Another take-home opportunity happens at the end of a free ride, provided by altruistic artists 0H10M1KE & TJ. After placing a call to dispatcher/driver TJ, you’ll soon be enjoying crosstown shuttle service from one festival location to the next. During the trip, their “Drive-By Portraiture” sends you on your way with a commemorative drawing made from “free cardboard materials sourced directly from 14th Street.” Suitable for framing, perhaps with a purchase from Big D discount store (22 W. 14th St.)?
In “Flux Flags,” dozen of flags inspired by nautical signal designs fly atop the old pilings between Piers 54 and 57, evoking the maritime romance of opportunities that lie beyond.
Two events ask audiences to digest the notion that we are what we eat. “Loisaida” is from Lima, Peru-born (and NYC-based) video and performance artist Maria Builes, who will abandon the press normally used to make Tostones, and instead prepare them by hand — as a representation of struggles experienced by immigrants who have settled in Alphabet City. She’ll then offer the food to the pubic “as an act of solidarity and as an affirmation of immigration.” Brazilian artist Felipe Cidade’s “Taste of Freedom” project is a recipe for contemplation about international boarders, cultural differences and notions of territorialism. You’ll be served an American classic — the hot dog — made with ingredients and spices from countries the U.S. has gone to war with.
Based on the Bernard Herrmann score from “Taxi Driver,” the music of experimental easy-listening band Jantar’s “Eight Spaces of Empty Place” will be staged from a storefront interior, with images projected into the street that evoke Martin Scorsese’s 1976 classic. By conjuring the dirty, dangerous New York of old in the middle of this much-changed thoroughfare, Jantar asks us to consider our nostalgia for a bygone era within the context of an “increasingly uniform city of luxury consumption.”
Interdisciplinary artist (and city resident) Amanda Davis’ “14th in Fifteen Parts” provides a downloadable recording meant to be played on headphones as you walk from Avenue C to 11th. The sounds were recorded along 14th Street, over a six-month period, with the intention of giving the listener an experience specific to their block-by-block journey.
Several public programs encourage you to take action in response to the festival’s omnipresent concern about gentrification and development. “Horizontal Art and Action” is hosted by The Free University of NYC, which offers open education in parks and public spaces. Artists and community activists will be given skills and strategies to help further social change (through mural-making, youth organizing, pamphlet design, Guerilla media, street journalism and other methods). It happens on On Sat., Oct. 11, from 2-5 p.m., at Pedro Albizu Campos Plaza (enter on E. 14th St., btw. Aves. B & C). FreeUniversityNYC.org for more info.

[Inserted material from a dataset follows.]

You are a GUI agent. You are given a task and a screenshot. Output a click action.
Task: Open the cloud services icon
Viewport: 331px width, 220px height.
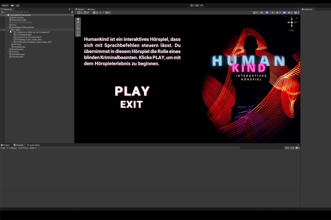12,6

A pair of un-moderated roundtable discussions take place (1-2 p.m. & 2:30-3:30 p.m.) on Sun., Oct. 12, at Hudson River 14th St. Park (at 10th Ave). Topics include urban planning (or unplanning), big data and digital interfaces, gentrification and development, and the changing face of 14th St. — all in an effort to create a dialogue around the future relationship between art and public space. A “Walking Endnote” begins at 4 p.m. in the park, then wanders about the urban landscape as artists and audiences reflect on the themes of this year’s festival.
ART | AiOP (ART IN ODD PLACES)
Thurs. October 9 through Sun. Oct. 12
Along 14th Street, from Ave. C to the Hudson River
Opening Reception: Oct. 10, 6–9 p.m.